烟和打火机上都笼着层淡雾,和以前宁准从魔盒里取出来的东西所带的雾气一模一样,由此可见King实在不务正业,魔盒居然用来带烟。
黎渐川有些挑剔地打量着另一个自己。
时间在一分一秒地过去。
这处空间仿佛凝固了一般,除了King唇间一根又一根消失的烟卷,再没有其他任何变化和提示出现。
没有对身体的感知,也就无法用脉搏心跳来计时。
墙上的挂钟也是静止的,他判断不出King进入游戏有多久了,但根据King隐隐透出些焦躁的眼神,和烟卷消耗的数量,黎渐川大致可以推测出,这段时间必然已经超过了二十四小时。

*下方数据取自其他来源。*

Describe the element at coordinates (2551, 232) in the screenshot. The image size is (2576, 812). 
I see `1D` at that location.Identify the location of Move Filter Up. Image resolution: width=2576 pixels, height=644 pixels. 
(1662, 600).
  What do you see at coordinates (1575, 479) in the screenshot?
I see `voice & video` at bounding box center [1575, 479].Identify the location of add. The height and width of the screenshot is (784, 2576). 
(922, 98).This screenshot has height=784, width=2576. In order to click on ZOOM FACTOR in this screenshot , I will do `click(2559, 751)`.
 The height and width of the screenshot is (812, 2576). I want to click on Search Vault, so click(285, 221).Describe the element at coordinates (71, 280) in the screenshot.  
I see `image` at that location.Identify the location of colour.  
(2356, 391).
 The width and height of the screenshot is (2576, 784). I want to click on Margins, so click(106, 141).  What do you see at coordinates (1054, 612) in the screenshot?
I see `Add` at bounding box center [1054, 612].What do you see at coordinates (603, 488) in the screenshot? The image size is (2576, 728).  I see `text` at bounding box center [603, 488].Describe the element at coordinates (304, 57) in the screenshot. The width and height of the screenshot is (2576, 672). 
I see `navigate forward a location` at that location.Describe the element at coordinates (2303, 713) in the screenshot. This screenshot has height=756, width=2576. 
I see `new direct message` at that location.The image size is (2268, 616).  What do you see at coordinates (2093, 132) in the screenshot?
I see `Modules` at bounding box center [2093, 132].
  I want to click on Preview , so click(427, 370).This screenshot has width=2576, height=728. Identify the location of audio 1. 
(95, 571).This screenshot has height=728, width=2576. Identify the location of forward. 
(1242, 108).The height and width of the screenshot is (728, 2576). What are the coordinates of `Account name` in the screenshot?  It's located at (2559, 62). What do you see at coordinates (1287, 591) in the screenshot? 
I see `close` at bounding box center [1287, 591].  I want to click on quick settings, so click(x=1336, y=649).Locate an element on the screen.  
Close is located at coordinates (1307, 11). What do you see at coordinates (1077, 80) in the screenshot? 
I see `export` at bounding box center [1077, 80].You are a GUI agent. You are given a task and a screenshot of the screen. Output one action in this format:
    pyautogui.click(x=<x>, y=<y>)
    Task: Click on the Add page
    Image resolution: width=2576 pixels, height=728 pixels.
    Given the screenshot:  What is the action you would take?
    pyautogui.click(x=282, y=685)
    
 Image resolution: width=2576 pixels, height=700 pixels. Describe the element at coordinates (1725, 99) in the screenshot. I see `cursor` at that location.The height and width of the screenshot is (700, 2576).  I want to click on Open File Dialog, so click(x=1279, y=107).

King利用这段时间又搜查了一遍走廊和禁闭室,仍旧是一无所获。
这是很不正常的。
即便黎渐川只经历过四局游戏,但也很清楚,魔盒游戏拥有它每一局本身的剧情和角色。
而现在King却没有看到任何游戏进展,就如同被关进了笼子的困兽一样,想要寻找所谓的离开的钥匙,但却掘地三尺也无所收获。
并且,有一点让黎渐川很在意,那就是King是以他现实中的真实相貌出现在这一局游戏里的。
“不可能没有剧情和谜题……”
黎渐川的视角跟随着King在禁闭室转动。
就在他也即将现出几分焦躁时,走廊里的灯突然唰地一下,全灭了。
整片走廊和禁闭室全部陷入死寂的黑暗中。
King的脸色在光暗下去的瞬间变得极为冷静和冷酷,就仿佛刚才的焦躁全部都是假象错觉。
他微微仰头,靠墙站在了一处视野极佳的角落。
这样的黑暗是他的视力也无法穿透的,他只能将所有注意力灌注到听觉上。
他的手掌按住了背后冰冷的墙壁,耳边忽然听到了一道沉重刺耳的嘎吱声——
仿佛一扇极重的巨门被推开。
旋即,走廊的方向传来哗啦哗啦的锁链碰撞声。
King手掌微翻,一把枪和一片薄而极长的刀刃出现在两只手里。
枪口一抬,跟随着那道锁链声移动。
黎渐川也跟着屏住了呼吸,专注地听着那道越来越近的锁链声。
在这锁链声的掩盖下,是一阵很轻微的有些拖拉的光脚踩地的脚步声,仔细去听,似乎还夹带着微弱的呼吸声。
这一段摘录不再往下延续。